• Task requirements:
Repeat the entries exactly. Leave nothing out.

━━━━━ Entries shown

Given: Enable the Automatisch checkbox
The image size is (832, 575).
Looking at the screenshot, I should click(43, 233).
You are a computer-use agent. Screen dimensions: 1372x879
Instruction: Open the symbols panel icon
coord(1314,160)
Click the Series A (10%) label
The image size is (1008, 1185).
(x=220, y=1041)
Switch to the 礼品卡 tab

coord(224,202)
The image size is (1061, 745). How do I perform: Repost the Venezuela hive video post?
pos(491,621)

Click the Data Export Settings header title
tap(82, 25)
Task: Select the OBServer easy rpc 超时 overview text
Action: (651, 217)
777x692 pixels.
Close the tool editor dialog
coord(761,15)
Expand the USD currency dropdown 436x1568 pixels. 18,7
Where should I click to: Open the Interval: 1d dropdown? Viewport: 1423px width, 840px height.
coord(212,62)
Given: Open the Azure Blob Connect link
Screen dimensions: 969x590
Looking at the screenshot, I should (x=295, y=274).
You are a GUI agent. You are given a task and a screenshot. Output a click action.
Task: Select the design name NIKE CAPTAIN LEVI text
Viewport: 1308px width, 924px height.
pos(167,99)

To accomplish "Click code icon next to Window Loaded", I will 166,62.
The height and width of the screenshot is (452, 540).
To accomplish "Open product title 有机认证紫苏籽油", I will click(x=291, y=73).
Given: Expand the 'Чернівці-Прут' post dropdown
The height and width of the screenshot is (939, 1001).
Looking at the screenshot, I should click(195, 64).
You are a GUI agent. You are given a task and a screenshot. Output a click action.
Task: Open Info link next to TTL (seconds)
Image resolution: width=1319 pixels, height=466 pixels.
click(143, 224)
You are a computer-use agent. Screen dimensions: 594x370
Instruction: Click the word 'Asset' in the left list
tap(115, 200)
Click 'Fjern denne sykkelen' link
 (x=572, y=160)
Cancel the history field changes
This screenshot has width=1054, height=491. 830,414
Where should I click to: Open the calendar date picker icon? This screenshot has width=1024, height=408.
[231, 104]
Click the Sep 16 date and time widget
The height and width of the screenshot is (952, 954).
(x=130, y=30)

━━━━━━━━━━

• Result of the task:
Given: Enable the Automatisch checkbox
The image size is (832, 575).
Looking at the screenshot, I should click(43, 233).
You are a computer-use agent. Screen dimensions: 1372x879
Instruction: Open the symbols panel icon
coord(1314,160)
Click the Series A (10%) label
The image size is (1008, 1185).
(x=220, y=1041)
Switch to the 礼品卡 tab

coord(224,202)
The image size is (1061, 745). How do I perform: Repost the Venezuela hive video post?
pos(491,621)

Click the Data Export Settings header title
tap(82, 25)
Task: Select the OBServer easy rpc 超时 overview text
Action: (651, 217)
777x692 pixels.
Close the tool editor dialog
coord(761,15)
Expand the USD currency dropdown 436x1568 pixels. 18,7
Where should I click to: Open the Interval: 1d dropdown? Viewport: 1423px width, 840px height.
coord(212,62)
Given: Open the Azure Blob Connect link
Screen dimensions: 969x590
Looking at the screenshot, I should (x=295, y=274).
You are a GUI agent. You are given a task and a screenshot. Output a click action.
Task: Select the design name NIKE CAPTAIN LEVI text
Viewport: 1308px width, 924px height.
pos(167,99)

To accomplish "Click code icon next to Window Loaded", I will 166,62.
The height and width of the screenshot is (452, 540).
To accomplish "Open product title 有机认证紫苏籽油", I will click(x=291, y=73).
Given: Expand the 'Чернівці-Прут' post dropdown
The height and width of the screenshot is (939, 1001).
Looking at the screenshot, I should click(195, 64).
You are a GUI agent. You are given a task and a screenshot. Output a click action.
Task: Open Info link next to TTL (seconds)
Image resolution: width=1319 pixels, height=466 pixels.
click(143, 224)
You are a computer-use agent. Screen dimensions: 594x370
Instruction: Click the word 'Asset' in the left list
tap(115, 200)
Click 'Fjern denne sykkelen' link
 (x=572, y=160)
Cancel the history field changes
This screenshot has width=1054, height=491. 830,414
Where should I click to: Open the calendar date picker icon? This screenshot has width=1024, height=408.
[231, 104]
Click the Sep 16 date and time widget
The height and width of the screenshot is (952, 954).
(x=130, y=30)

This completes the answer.